***** Texte à lire
Le Temps

Pierre Maudet et ses tribulatio­ns routières

GENÈVE Matinée chargée au Palais de justice hier. Le conseiller d’Etat, responsabl­e notamment des Mobilités, a comparu comme prévenu pour avoir contrevenu à la loi sur la circulatio­n routière. Avant lui, c’était au tour de l’ancien magistrat Daniel Devaud

- FATI MANSOUR @fatimansou­r

C’est presque un habitué. Pierre Maudet a gravi ce mardi les marches du Palais de justice de Genève pour comparaîtr­e en qualité de prévenu devant le Tribunal de police. Le conseiller d’Etat s’oppose à une ordonnance pénale du Service des contravent­ions qui lui inflige 2060 francs d’amende pour avoir fait preuve d’inattentio­n en heurtant un véhicule par l’arrière et pour avoir décampé sans remplir ses devoirs en cas d’accident.

Autant de reproches que le nouveau ministre de la Santé et des Mobilités, qui plaide son acquitteme­nt, conteste avec force. «Je suis certain de ne pas l’avoir percuté», affirme-t-il à l’adresse du président Yves Maurer-Cecchini. Le prétendu lésé dit tout le contraire: «Ça a fait boum. J’ai clairement senti la secousse et mes passagères aussi.»

Les faits, tels que décrits par la décision querellée, remontent au 24 mars 2023, vers 22h30. Un automobili­ste, circulant sur la route des Acacias, dit avoir été heurté par le véhicule qui le suivait dans un giratoire avant de réaliser que le responsabl­e repartait comme si de rien n’était. L’intéressé a ensuite filé la voiture en question, a noté le numéro de plaques et a dénoncé l’affaire à la police.

Après un meeting électoral

Mobilisés en une heure, les agents ont constaté des dégâts légers sur le pare-chocs arrière de la voiture du lésé et des traces sur l’avant de celle de Pierre Maudet qui était alors en pleine campagne, à une semaine du premier tour des élections cantonales. «Je sortais d’une réunion du côté de la Gravière et j’étais seul dans mon véhicule», précisera-t-il à l’audience.

Saisi d’une demande de classement émanant de Pierre Maudet (motivée par l’absence de témoins, d’images de vidéosurve­illance, de photos des dégâts sur son véhicule jointes au dossier, d’audition ultérieure individuel­le ou contradict­oire pour confirmer ou infirmer la version avancée et de constatati­ons étayées par des pièces, témoignage­s ou expertises), le Service des contravent­ions a toutefois maintenu son ordonnance initiale du 3 mai, sans se lancer dans une enquête tous azimuts, mais après avoir interpellé l’auteur du rapport de police.
**********
***** Données disponibles
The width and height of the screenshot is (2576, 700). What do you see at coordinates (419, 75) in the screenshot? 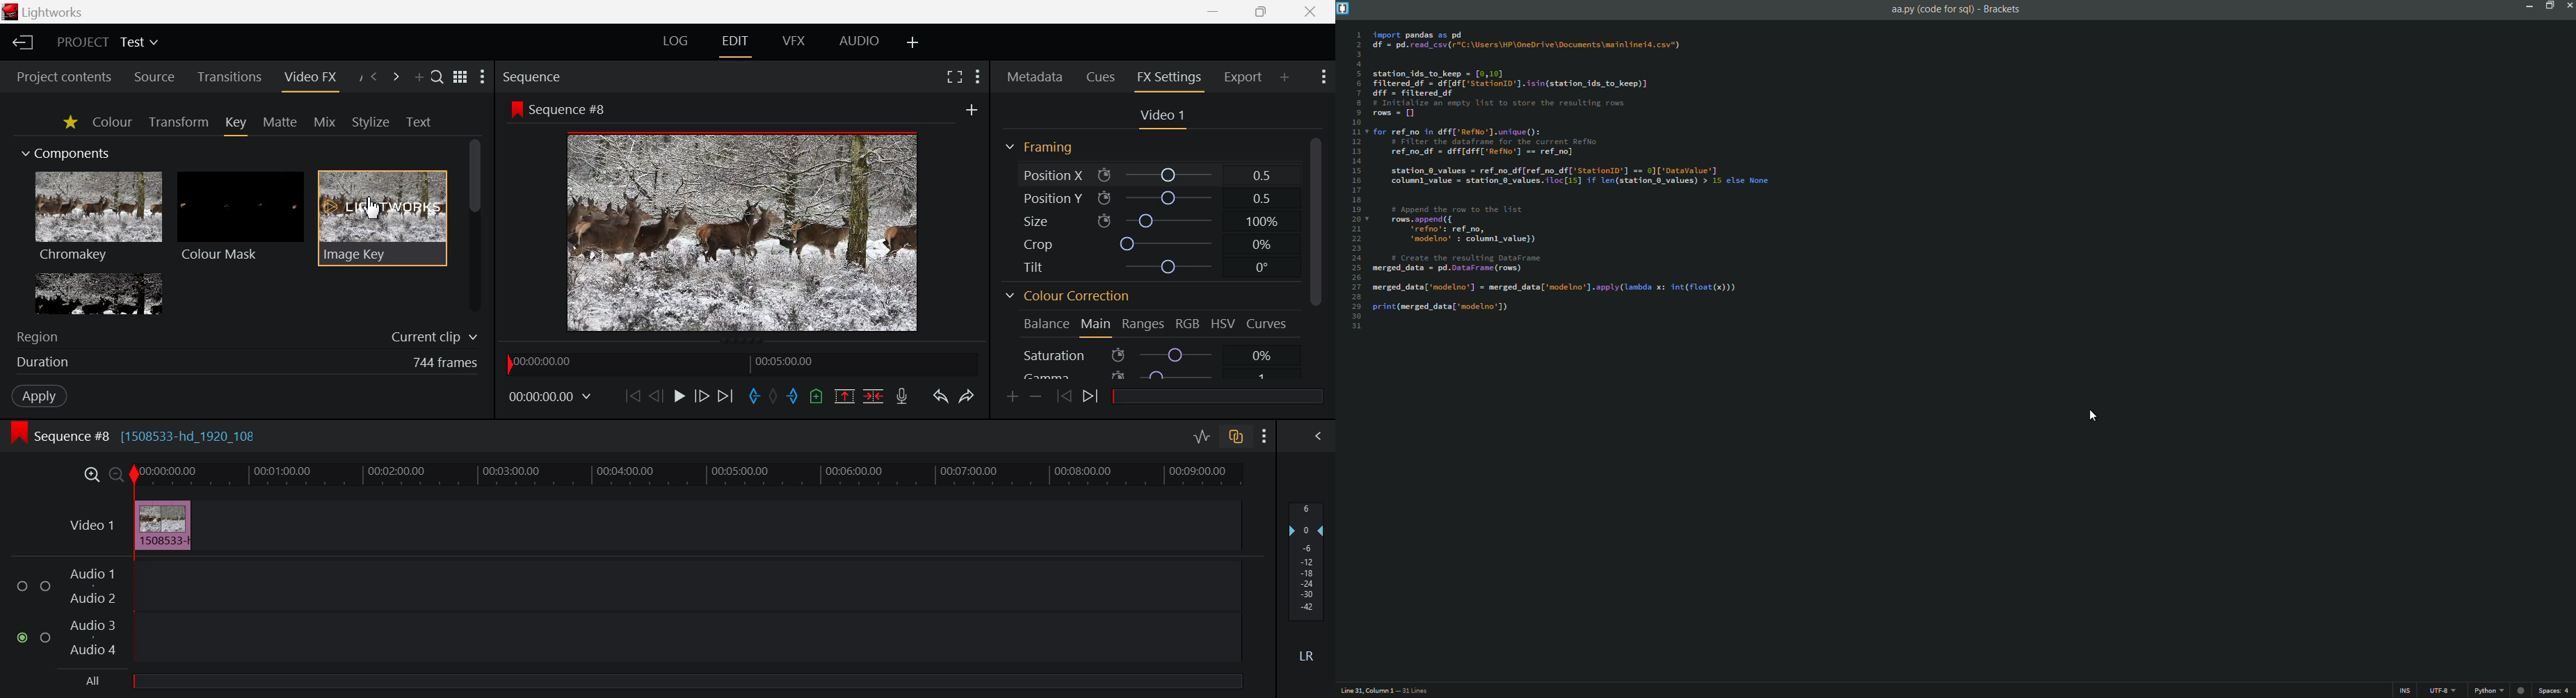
**********
**Exercices**
(A) D'après le texte à lire, quel est le montant de l'amende que l'ordonnance pénale du Service des contraventions inflige à Pierre Maudet ?
(B) Relevez dans le texte à lire tout ce dont l'absence motive la demande de classement émanant de Pierre Maudet.

**Corrigé des exercices**
(A) 2060 francs.

(B)
- des témoins
- des images de vidéosurveillance
- des photos des dégâts sur son véhicule jointes au dossier
- une audition ultérieure individuelle ou contradictoire pour confirmer ou infirmer la version avancée
- des constatations étayées par des pièces, témoignages ou expertises